Stuffed Tomatoes RecipeWritten by CMP on September 17, 2008
I'm always on the lookout for food items that might be conducive to being stuffed with sausage. When you think about it, what (savory) dish wouldn't be improved by adding a few links of italian sweet? So what matters most, then, is size and shape and when I saw a boxful of large, ripe, tomatoes at my local farm stand, I knew I was in business.

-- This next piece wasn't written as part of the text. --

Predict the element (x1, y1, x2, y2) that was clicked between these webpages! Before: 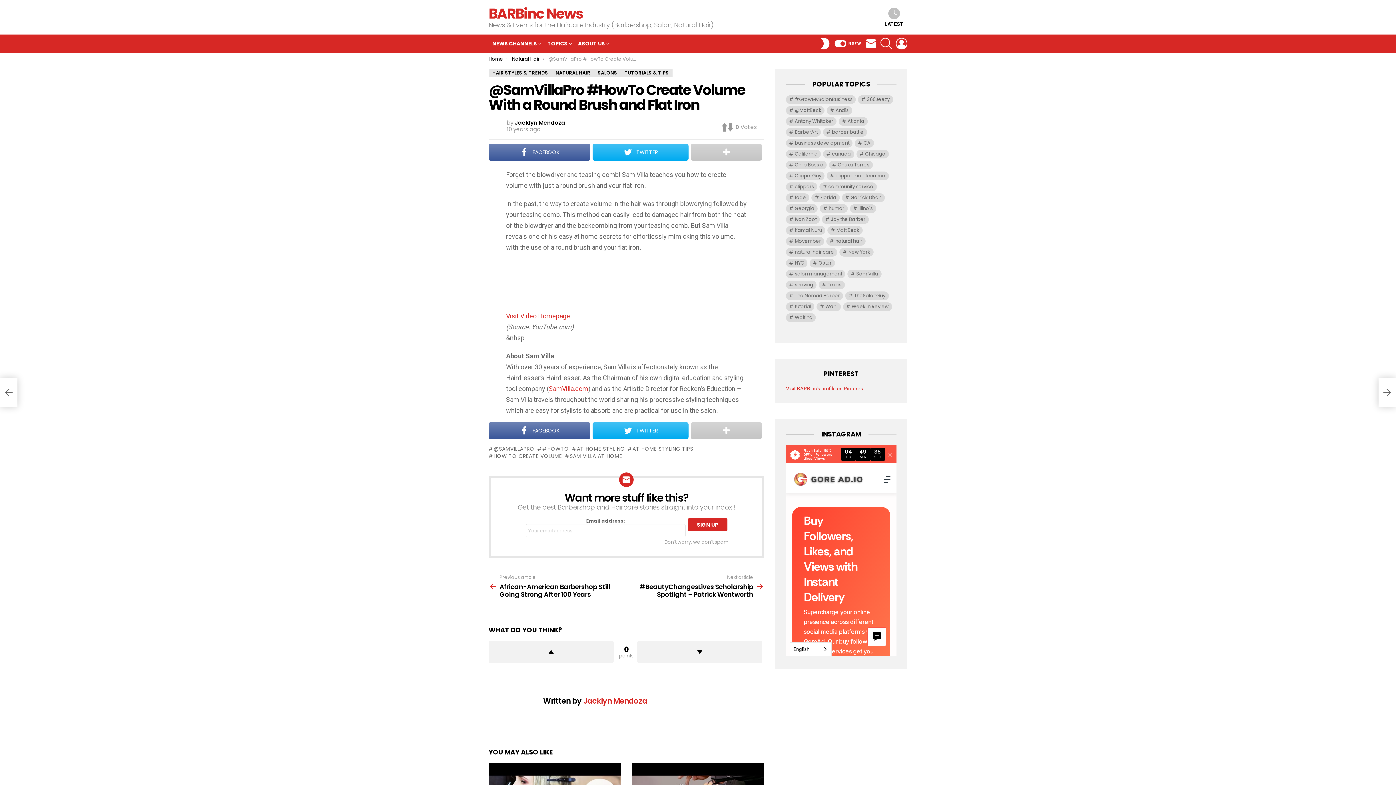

- 3-4 Large, Ripe, Tomatoes
- 3 Links of Sweet Italian Sausage
- 3 Tbs Extra Virgin Olive Oil
- 1/2 Yellow Onion, chopped
- 3 Ears of Corn, Cooked (boiled or grilled), and removed from the cob
- 2 Cloves of Garlic
- 1/4 Cup of Red Wine
- 1/4 Cup of Plain Breadcrumbs
- 15 Leaves of Fresh Mint, chopped
- Freshly grated Parmesan Cheese
Preheat your oven to 350 degrees.
Slice off the tops of the tomatoes and discard. Run the blade of a paring knife around the inner wall of the tomato, cutting the ribs away from the sides. Be careful to leave the walls of the tomato intact, otherwise you'll have a mess later on. Using a spoon, or melon baller, scoop out the pulp of the tomatoes. You may want to save this in the refrigerator for future use (a soup, maybe. or perhaps the beginnings of a pasta sauce). Once the tomatoes have been hollowed out into little bowls, place them on an oiled cookie sheet to await the stuffing.

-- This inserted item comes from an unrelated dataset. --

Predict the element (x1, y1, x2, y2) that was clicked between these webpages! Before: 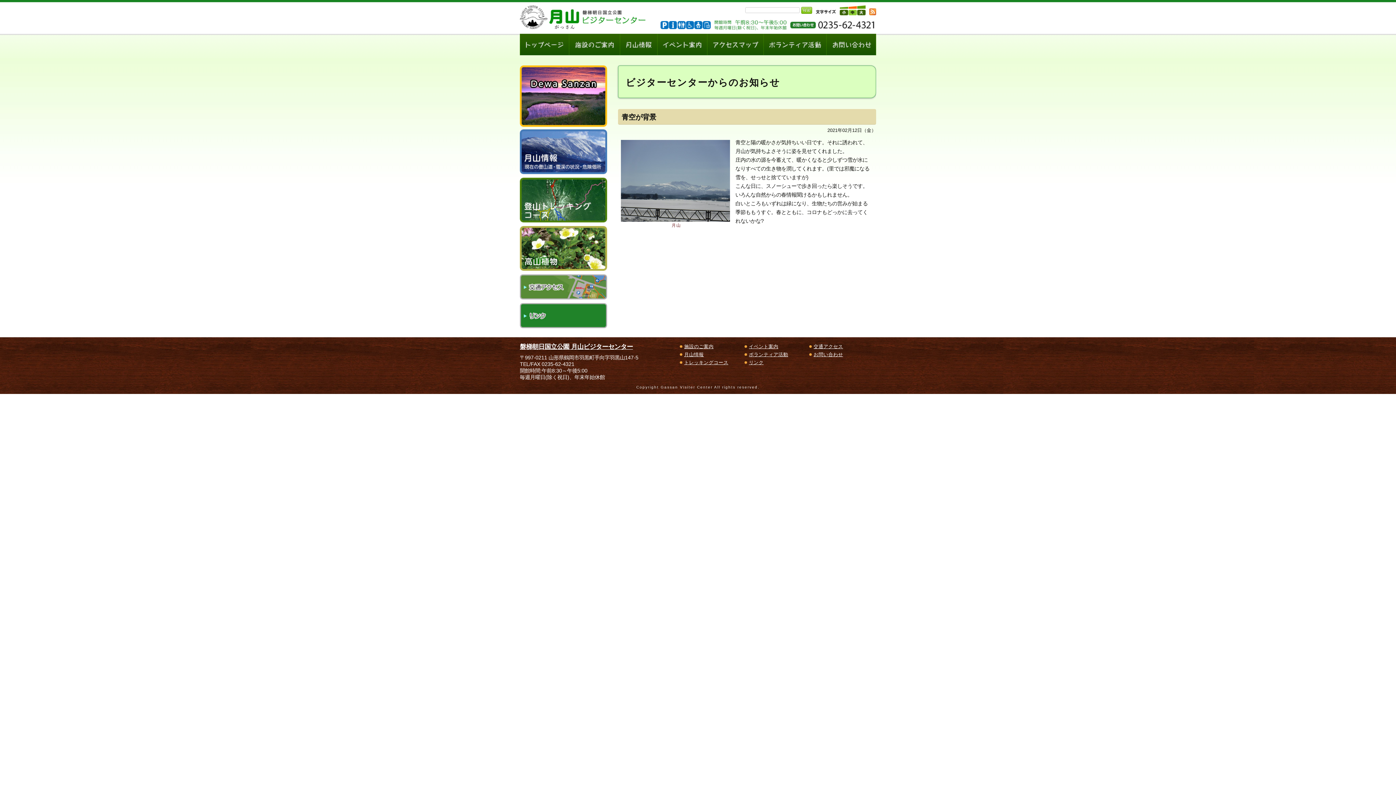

Heat a large skillet over medium-high heat, then add two tablespoons of the olive oil. Remove the sausage from its casing and add it to the pan. Brown the sausage well on all sides, breaking it up with a wooden spoon as it cooks. Stir every few minutes and cook for about 12-15 minutes until well browned.
Using a slotted spoon remove the sausage from the pan, leaving the oil behind, and set the sausage aside in a large mixing bowl. Add another tablespoon of the olive oil, the onion, and the corn. Season well with salt and pepper and mix well in the pan. Saute onions and corn for 5-6 minutes, then add the garlic and cook 1 minute longer.

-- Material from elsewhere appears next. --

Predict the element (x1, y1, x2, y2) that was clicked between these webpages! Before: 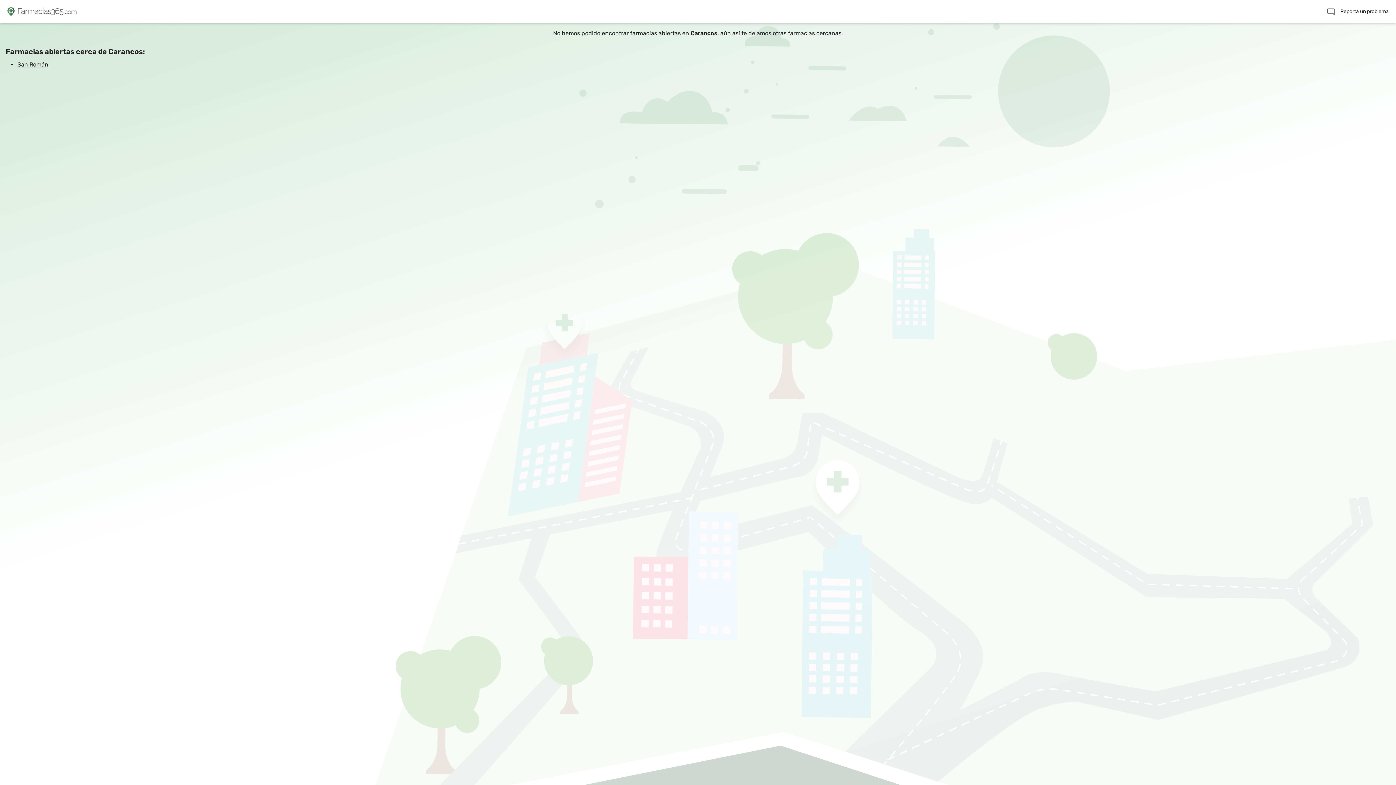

Transfer the onion-corn-garlic mixture to the same bowl the sausage is in. Keeping the pan over the heat, pour the wine into the pan. Allow the wine to bubble and deglaze the pan for about 2 minutes, then pour it all into the bowl.
Add the breadcrumbs and mint to the bowl and mix well. Stuff each tomato to about 1/2 inch above the rim and top with grated cheese.
Bake for 25 minutes in your preheated oven.